==== EXCERPT PROVIDED
The golden 90 seconds
Use the end of each appointment to recommend the next visit at the right clinical or treatment interval — without pressure.
The situation
Illustrative scenario: two clients complete their treatments at the same time and both are pleased with the visit. One hears, “See you soon.” The other hears, “To maintain the result, we normally review this treatment in eight weeks. That takes us to Thursday the 12th. Would you like me to hold 5:30 with Laura?” The second client leaves with a clear next step; the first has to remember to start the booking process later.
Turn the next visit into a clear recommendation
A specific, appropriate next step removes uncertainty. Rebooking should never create pressure or override informed choice: it should translate the treatment plan into a useful date while the context is still fresh.
The common mistake: asking “Would you like to book again?”
An abstract question makes “I’ll call you” the easiest answer. Ethical rebooking works better as a professional recommendation linked to the real treatment cycle. Explain when a review or repeat visit would be appropriate, offer a specific option and leave the final decision with the client. For clinical services, the responsible practitioner’s protocol always takes precedence over a commercial script.
========
==== GIVEN DATA
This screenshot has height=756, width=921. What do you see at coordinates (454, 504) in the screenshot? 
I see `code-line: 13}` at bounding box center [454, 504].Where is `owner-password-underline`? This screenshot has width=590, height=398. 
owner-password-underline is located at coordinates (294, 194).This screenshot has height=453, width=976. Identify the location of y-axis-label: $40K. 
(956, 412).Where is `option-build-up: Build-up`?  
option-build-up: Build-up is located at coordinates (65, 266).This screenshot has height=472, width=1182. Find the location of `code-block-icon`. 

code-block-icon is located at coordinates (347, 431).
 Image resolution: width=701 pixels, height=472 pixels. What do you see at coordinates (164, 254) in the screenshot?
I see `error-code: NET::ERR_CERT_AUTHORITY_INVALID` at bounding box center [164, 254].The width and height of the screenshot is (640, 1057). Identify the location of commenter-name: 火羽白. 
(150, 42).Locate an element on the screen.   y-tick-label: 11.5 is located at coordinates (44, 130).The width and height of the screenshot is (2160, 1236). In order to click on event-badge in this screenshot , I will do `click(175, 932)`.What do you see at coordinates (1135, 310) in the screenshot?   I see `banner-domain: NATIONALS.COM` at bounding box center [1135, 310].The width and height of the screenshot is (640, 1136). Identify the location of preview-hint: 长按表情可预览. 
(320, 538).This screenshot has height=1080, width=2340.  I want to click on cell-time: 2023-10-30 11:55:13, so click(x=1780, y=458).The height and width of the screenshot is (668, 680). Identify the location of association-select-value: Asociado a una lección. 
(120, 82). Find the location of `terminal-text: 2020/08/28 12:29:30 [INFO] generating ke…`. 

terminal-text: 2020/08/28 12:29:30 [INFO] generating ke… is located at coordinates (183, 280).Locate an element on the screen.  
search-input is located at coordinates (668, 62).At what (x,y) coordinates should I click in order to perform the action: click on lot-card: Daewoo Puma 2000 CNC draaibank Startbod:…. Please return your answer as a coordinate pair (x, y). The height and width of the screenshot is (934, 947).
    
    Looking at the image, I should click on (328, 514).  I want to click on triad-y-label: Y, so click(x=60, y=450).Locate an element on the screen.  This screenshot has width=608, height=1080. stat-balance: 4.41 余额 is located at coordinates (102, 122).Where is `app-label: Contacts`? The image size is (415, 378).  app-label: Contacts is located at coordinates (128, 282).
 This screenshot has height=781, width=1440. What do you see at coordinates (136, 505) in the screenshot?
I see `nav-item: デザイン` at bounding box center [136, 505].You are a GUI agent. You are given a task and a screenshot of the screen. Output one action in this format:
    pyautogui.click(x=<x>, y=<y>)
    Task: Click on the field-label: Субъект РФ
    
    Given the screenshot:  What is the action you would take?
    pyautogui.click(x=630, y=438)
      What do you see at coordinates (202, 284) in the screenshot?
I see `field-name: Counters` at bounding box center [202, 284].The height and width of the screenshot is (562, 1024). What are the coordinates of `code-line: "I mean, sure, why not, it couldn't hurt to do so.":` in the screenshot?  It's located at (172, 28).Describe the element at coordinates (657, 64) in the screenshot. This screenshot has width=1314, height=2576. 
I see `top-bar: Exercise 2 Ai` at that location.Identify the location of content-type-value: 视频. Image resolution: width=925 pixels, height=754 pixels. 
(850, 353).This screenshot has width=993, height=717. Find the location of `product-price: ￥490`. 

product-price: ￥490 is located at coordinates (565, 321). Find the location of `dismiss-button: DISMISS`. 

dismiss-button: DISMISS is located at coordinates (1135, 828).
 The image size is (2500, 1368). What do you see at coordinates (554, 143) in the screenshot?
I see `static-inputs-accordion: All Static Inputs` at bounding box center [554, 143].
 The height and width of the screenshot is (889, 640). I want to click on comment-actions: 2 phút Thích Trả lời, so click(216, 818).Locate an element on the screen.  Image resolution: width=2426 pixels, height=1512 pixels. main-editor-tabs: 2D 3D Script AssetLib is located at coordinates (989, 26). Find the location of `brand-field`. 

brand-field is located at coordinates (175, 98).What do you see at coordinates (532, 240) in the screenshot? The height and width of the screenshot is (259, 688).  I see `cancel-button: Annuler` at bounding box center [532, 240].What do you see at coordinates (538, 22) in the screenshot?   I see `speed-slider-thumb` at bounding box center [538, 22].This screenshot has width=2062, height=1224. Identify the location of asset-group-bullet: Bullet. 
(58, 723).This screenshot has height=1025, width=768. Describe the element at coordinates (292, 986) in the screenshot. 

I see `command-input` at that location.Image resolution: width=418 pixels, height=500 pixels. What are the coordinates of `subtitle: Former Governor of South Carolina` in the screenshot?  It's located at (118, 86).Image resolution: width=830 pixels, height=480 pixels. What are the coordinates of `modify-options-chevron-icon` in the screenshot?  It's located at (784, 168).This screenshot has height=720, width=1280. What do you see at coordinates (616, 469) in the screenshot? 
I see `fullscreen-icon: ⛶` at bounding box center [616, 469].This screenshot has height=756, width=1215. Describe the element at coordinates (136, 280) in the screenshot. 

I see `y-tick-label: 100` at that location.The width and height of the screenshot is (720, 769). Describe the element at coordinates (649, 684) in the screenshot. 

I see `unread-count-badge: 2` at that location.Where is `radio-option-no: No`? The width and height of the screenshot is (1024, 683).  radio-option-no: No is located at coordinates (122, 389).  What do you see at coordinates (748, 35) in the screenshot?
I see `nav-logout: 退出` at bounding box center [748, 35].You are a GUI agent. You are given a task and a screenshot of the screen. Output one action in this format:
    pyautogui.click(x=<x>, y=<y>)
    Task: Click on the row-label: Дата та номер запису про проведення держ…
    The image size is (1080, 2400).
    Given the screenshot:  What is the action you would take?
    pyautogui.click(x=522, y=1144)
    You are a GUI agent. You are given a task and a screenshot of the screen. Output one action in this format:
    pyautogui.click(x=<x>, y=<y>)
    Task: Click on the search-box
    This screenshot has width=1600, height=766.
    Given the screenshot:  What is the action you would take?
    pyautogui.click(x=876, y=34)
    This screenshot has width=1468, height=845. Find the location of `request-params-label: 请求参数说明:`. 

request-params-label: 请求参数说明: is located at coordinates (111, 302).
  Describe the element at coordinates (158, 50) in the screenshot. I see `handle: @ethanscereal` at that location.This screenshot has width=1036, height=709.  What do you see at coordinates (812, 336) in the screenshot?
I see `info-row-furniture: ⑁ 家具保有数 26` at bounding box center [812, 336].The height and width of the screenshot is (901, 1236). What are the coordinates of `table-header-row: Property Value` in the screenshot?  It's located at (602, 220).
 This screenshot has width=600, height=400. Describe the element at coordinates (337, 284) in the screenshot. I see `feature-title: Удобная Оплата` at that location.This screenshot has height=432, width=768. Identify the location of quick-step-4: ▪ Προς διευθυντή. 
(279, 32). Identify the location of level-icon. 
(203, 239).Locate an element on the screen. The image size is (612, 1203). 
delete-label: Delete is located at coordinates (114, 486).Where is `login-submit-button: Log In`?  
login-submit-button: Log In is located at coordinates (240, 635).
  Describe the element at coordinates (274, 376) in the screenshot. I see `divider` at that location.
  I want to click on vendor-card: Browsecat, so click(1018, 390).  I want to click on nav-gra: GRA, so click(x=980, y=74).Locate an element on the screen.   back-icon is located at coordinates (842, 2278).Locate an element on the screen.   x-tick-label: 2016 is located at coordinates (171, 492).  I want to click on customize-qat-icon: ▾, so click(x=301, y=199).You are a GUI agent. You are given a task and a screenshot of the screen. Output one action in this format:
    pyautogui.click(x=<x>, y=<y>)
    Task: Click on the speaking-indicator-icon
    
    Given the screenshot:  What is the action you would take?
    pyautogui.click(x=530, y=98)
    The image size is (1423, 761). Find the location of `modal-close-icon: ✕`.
========
WORK INSTRUCTION: From the rebooking text above, list every action that the sentence beginning "Explain when a review" recommends.

RESPONSE TO THIS TASK:
- Explain when a review or repeat visit would be appropriate.
- Offer a specific option.
- Leave the final decision with the client.